A Vision For Fitness

Anyone Can Be Strong Article

Athlete Editorial Team Visits the Washington Commanders

Kavan Latham is the assistant strength and conditioning coach of the Washington Commanders. That means he’s responsible for keeping the players in shape, both during the football season and in the offseason. Here are excerpts from his interview with Special Olympics Virginia:

Special Olympics Virginia:  How many days a week do your guys do strength training during the season and during the offseason? 

Kavan Latham: During the offseason, we go four days a week. But that’s primarily because they are not playing football. So you think in terms of their energy systems and how much you can tax them, how much they can sacrifice. During the offseason, you are always going to train more.

In season, we require two lifts per week. Usually, that’s a post-game workout. That’s on a Monday after a game. They are going to come in and usually train their legs and their lower body. Later in the week, on Wednesday or Thursday or Friday, they will train their upper body.

A lot of people like to train upper body first. But the way we see it is in season, we have to flip the program. We want them training legs as far away from their next game as possible. So then they have time to recover appropriately to be ready for the next competition. The upper body can always be pushed back a little bit more. But the closer we get to a game, the faster we want their legs to be.

So your heavier movements should always be done earlier in the week. Then you have time to recover. With faster movements, let’s say you just can’t get to a lift early in the week, something happens and you can’t make time to lift. But you can make time to lift on a Thursday or a Friday. Now we’re about 17 hours out from a game, so we’re not going to lift heavy. We’re going to lift light and fast, just to keep the body going.

SOVA: Do you guys do anything different in the offseason that you wouldn’t normally do during the season?

Latham: During the season, we look at what these guys do and accomplish on the football field and on the practice field and don't feel the need to double down in the weight room, as well. As a strength staff we see ourselves as a pressure valve. We are constantly watching the players communicating with the players and the coaches. If they come to us and tell us that was a really hard practice then we know that we need to take the pressure off of them. So the strength training program is constantly being modified, constantly being changed.

SOVA:  Do your guys do any strength training when they are injured or recovering from an injury?

Latham: Oh, absolutely. Everything has to be cleared by the training staff first. So if a guy is just coming out of surgery or has stitches, he might not be allowed to sweat for a certain amount of time. We want to avoid any kind of an infection. So to manage that, the training staff will not let them in the weight room for a certain amount of time.

Then after that, they have to be cleared so we can train them in some capacity. We’ve got a couple of guys with lower limb injuries that are post-surgery. Right now, they are clear to train upper body. So two to three times a week, they will meet with us and we’ll train their upper body. And when it’s cleared from the training staff, we’ll start training their lower body as well.

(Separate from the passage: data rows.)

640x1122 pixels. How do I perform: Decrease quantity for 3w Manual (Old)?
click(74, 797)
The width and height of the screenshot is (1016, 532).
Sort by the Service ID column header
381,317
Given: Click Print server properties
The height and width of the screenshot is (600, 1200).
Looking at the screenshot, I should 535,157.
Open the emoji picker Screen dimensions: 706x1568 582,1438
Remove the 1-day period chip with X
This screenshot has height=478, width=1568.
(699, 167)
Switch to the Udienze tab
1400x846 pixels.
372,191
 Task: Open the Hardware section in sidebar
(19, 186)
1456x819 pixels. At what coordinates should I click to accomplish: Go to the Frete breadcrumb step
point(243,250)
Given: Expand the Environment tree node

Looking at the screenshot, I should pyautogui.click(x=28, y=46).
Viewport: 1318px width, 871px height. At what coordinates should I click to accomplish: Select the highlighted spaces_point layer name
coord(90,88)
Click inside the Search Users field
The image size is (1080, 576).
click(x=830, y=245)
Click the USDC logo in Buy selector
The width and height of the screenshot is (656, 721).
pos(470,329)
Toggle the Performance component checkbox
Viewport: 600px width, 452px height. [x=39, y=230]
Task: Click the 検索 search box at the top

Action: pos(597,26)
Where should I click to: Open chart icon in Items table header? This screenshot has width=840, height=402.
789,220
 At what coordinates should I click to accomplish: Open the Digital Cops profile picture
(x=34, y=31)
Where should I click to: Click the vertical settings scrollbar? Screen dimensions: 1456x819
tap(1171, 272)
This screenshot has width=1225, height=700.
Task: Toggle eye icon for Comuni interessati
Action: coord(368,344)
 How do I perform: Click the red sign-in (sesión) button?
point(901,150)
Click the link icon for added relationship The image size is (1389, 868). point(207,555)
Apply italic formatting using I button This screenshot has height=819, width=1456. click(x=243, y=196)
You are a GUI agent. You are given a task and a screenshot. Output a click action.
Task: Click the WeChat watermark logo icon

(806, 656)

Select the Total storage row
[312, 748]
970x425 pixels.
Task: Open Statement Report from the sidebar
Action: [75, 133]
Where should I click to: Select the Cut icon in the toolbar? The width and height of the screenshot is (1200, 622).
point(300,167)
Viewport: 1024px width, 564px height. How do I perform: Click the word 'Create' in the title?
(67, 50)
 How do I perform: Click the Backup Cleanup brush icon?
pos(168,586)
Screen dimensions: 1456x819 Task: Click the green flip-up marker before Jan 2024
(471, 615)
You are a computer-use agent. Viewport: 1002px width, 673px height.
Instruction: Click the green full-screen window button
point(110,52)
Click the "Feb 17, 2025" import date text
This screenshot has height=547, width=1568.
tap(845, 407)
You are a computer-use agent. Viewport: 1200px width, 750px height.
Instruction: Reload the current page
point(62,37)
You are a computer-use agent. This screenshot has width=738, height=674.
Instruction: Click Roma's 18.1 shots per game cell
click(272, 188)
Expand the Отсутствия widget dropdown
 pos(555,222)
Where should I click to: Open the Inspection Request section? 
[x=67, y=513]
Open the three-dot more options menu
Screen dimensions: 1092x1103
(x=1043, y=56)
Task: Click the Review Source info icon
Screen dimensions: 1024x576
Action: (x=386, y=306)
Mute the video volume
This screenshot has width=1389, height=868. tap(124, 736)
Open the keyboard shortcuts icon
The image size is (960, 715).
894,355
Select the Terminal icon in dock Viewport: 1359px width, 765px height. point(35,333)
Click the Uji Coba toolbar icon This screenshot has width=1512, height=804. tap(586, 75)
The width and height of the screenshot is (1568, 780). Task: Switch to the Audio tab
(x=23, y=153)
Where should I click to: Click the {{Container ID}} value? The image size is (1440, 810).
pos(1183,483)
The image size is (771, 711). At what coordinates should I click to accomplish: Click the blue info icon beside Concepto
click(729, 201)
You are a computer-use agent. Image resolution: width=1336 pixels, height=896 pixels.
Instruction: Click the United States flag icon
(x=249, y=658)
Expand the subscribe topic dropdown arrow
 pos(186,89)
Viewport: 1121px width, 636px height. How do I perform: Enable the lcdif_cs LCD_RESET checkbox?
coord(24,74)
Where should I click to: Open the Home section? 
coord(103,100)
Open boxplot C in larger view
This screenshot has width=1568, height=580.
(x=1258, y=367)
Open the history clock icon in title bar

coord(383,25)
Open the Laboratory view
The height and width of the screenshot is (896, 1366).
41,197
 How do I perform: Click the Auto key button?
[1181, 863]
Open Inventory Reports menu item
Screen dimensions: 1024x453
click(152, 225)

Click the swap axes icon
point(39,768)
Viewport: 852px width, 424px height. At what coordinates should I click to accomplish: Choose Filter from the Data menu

SOVA: What are good strength training exercises that anyone looking to get stronger can benefit from?

Latham: I would always start with body weight movements. (Note: Body weight movements are exercises that simply involve your own body.) They are the simplest, they are the safest, and you can do them almost anywhere. So they are also the most accessible, and that’s what it really comes down to when you are trying to get stronger.

When we first started talking, you were telling me that you are a streak runner. What’s the motive? It’s commitment and consistency. If you can handle those two, you can get strong.

That’s one of the main reasons why I love strength and conditioning. Anybody can be strong so long as they’re willing to put the effort into it. As long as they’re willing to be committed and be consistent, they can get strong. And that is one of the coolest things about it. That is one of the main reasons why I love strength and conditioning. Anyone can be strong. It is strictly mental – as long as you’re willing to put the work in, you will get strong. Guaranteed!